Record di grandinate nella prima metà di giugno, agricoltura in crisi

Con l’ultima ondata di maltempo cresce il conto dei danni provocati all’agricoltura da un pazzo giugno durante la quale si contano quasi cinque violente grandinate al giorno che hanno colpito a macchia di leopardo il territorio nazionale.

E’ quanto emerge da una analisi della Coldiretti che ha rilevato in Italia ben 46 violente tempeste di ghiaccio nella prima decade di giugno, in aumento del 15% delle rispetto allo stesso periodo dello scorso anno sulla base della banca dati europea sugli eventi estremi (Eewd). Del tutto inconsuete anche le dimensioni del fenomeno con la diffusa caduta di chicchi di grandine grossi come noci che ha offerto scenari suggestivi, da nevicata alla vigilia dell’estate, con strade e piazze completamente imbiancate, come è accaduto per le calli di Venezia o nelle spiagge sul lungomare dell’adriatico.
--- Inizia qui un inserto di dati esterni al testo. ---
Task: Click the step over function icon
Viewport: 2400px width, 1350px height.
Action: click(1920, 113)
Ma si contano soprattutto pesanti danni nelle città e nelle campagne dal Piemonte al Veneto, dalla Lombardia al Friuli, dall’Emilia Romagna alle Marche, dall’Umbria alla Toscana fino alla Puglia.
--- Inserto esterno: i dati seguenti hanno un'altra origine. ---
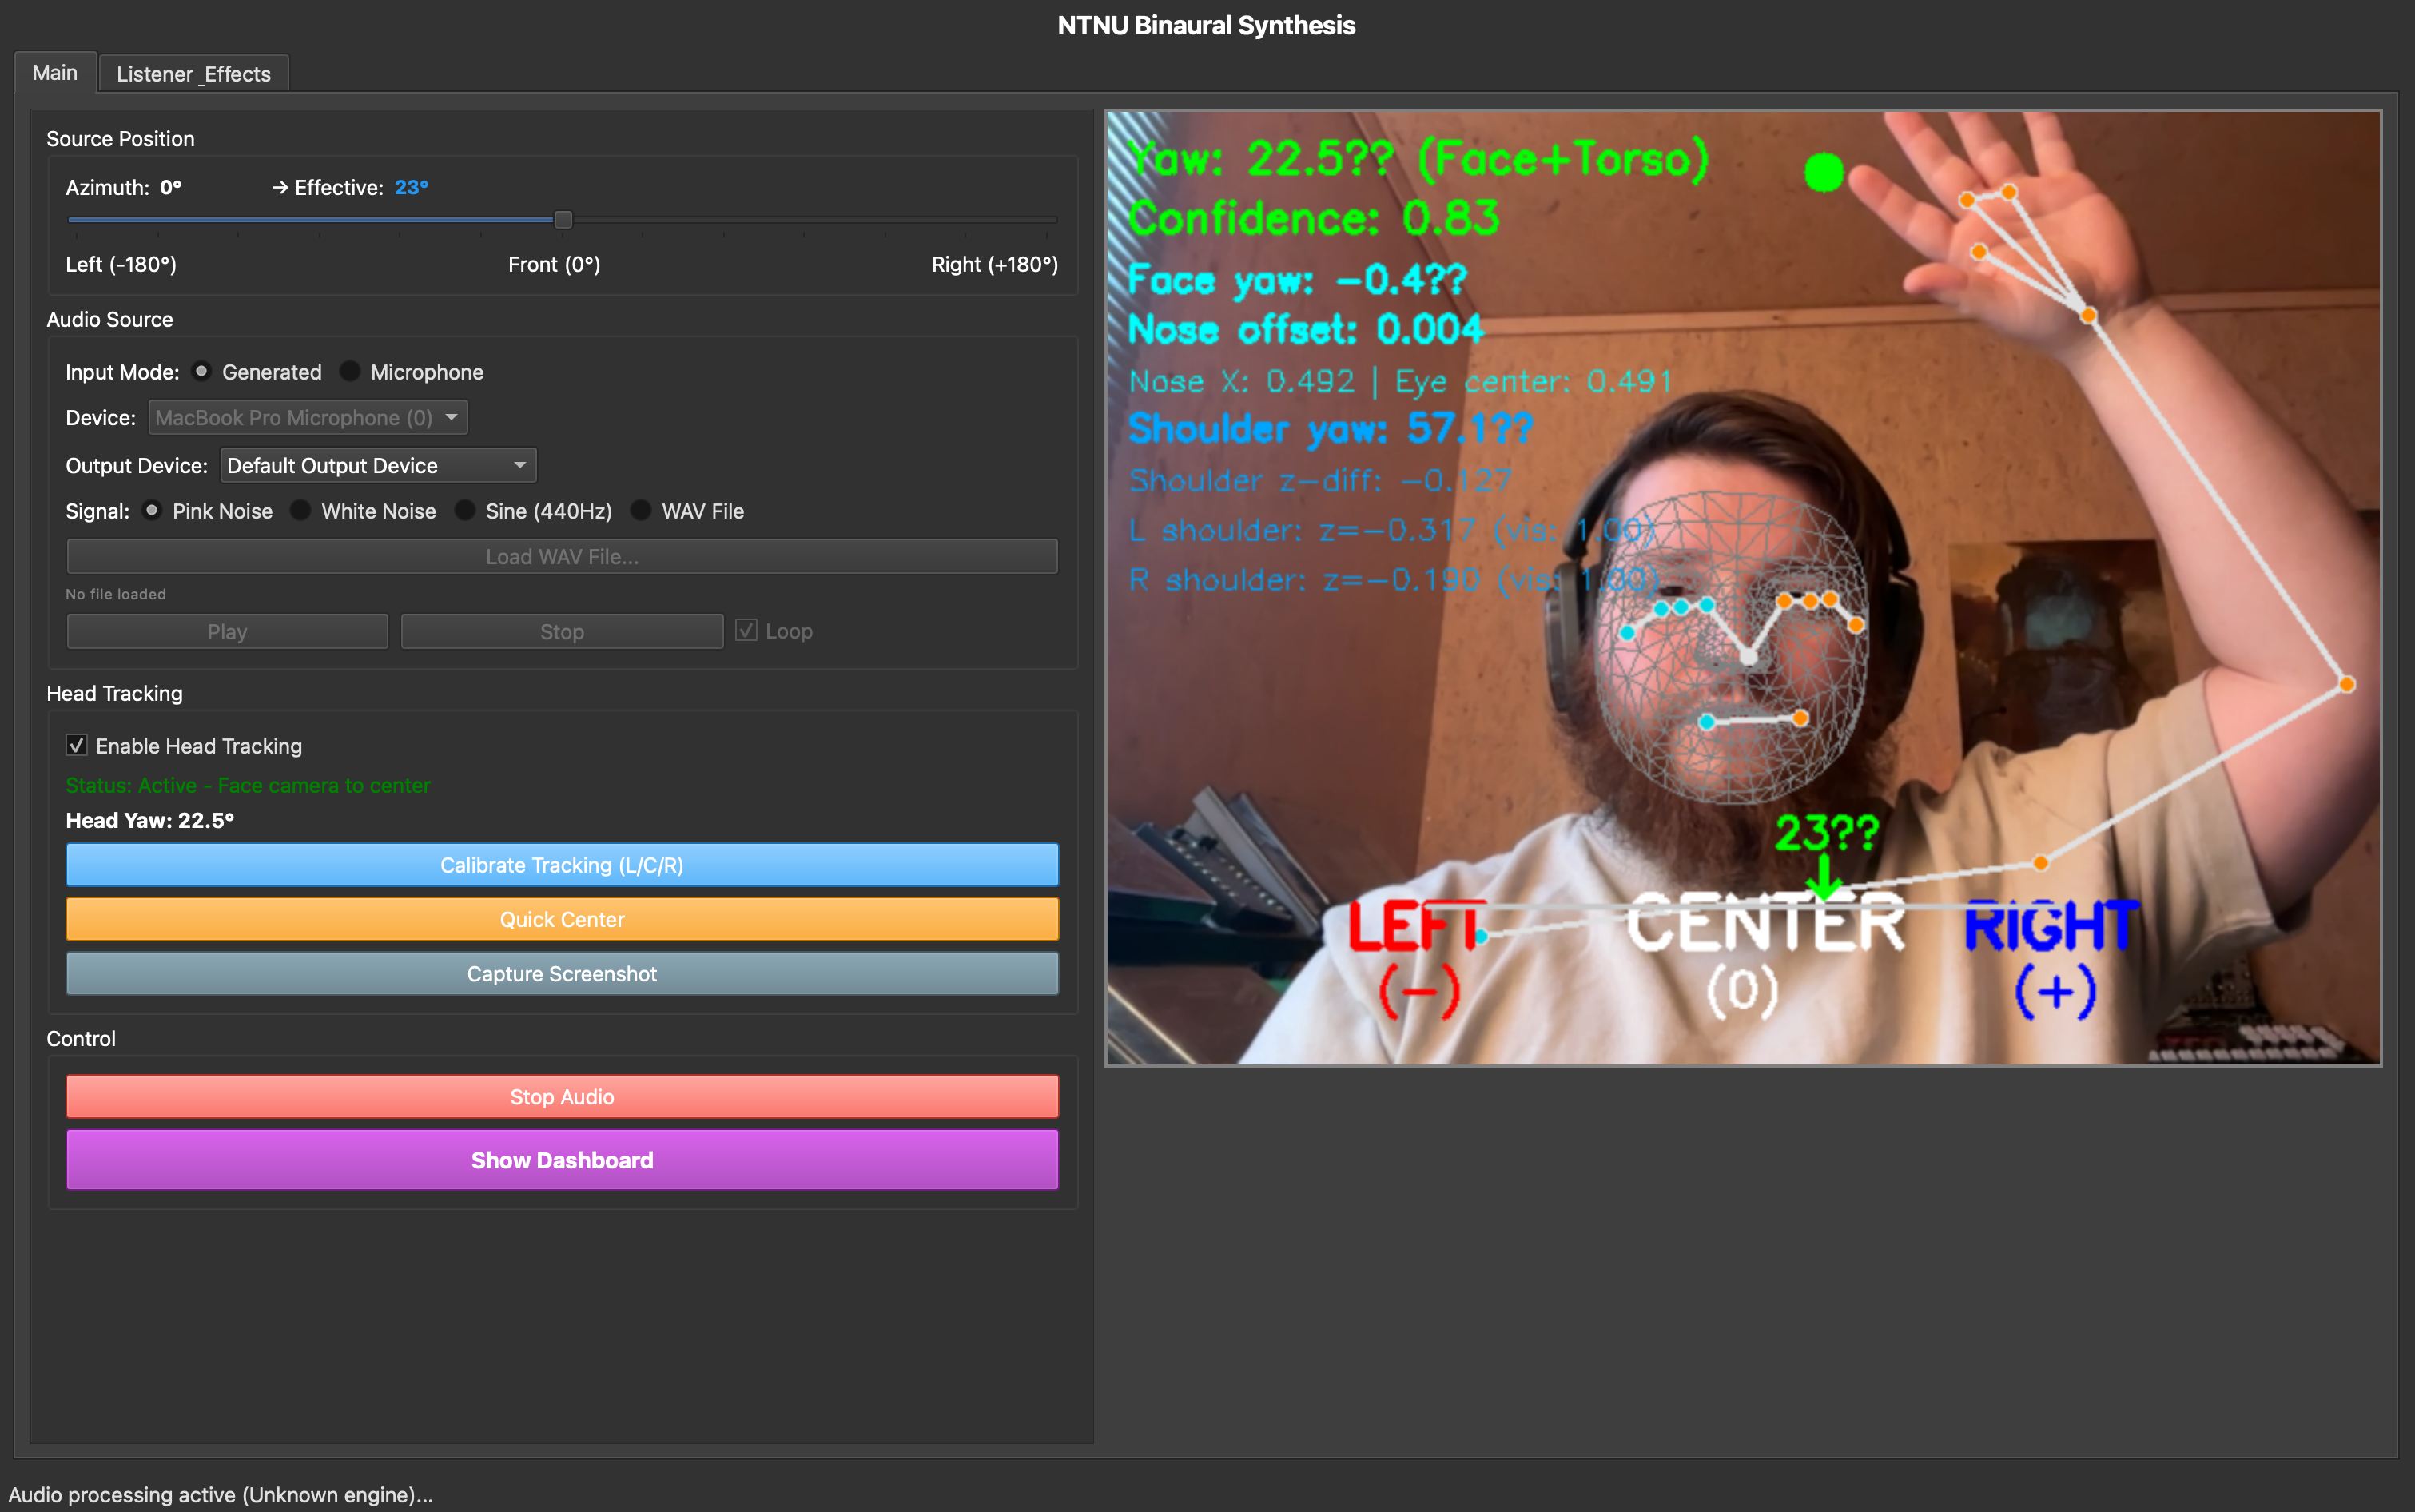Open the microphone Device dropdown
Viewport: 2415px width, 1512px height.
tap(308, 417)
La grandine è infatti l’evento atmosferico più temuto dagli agricoltori in questa stagione perché i chicchi si abbattono sulle produzioni provocando danni irrimediabili e mandando in fumo un intero anno di lavoro. Ad essere colpiti frutteti, vigneti, ortaggi, mais, pomodoro, tabacco ma sono segnalate anche serre sventrate, campi allagati e frane e smottamenti con milioni di euro di danni nelle campagne. Le precipitazioni sempre più intense e frequenti con vere e proprie bombe d’acqua e ghiaccio si abbattono su un territorio reso fragile dal dissesto idrogeologico con 7.275 i comuni italiani complessivamente a rischio per frane o alluvioni (il 91,3% del totale). Siamo di fronte alle evidenti conseguenze dei cambiamenti climatici anche in Italia dove l’eccezionalità degli eventi atmosferici è ormai la norma, con una tendenza alla tropicalizzazione che si manifesta con una più elevata frequenza di manifestazioni violente, sfasamenti stagionali, precipitazioni brevi ed intense ed il rapido passaggio dal sole al maltempo, con sbalzi termici significativi che compromettono le coltivazioni nei campi con costi per oltre 14 miliardi di euro in un decennio, tra perdite della produzione agricola nazionale e danni alle strutture e alle infrastrutture nelle campagne.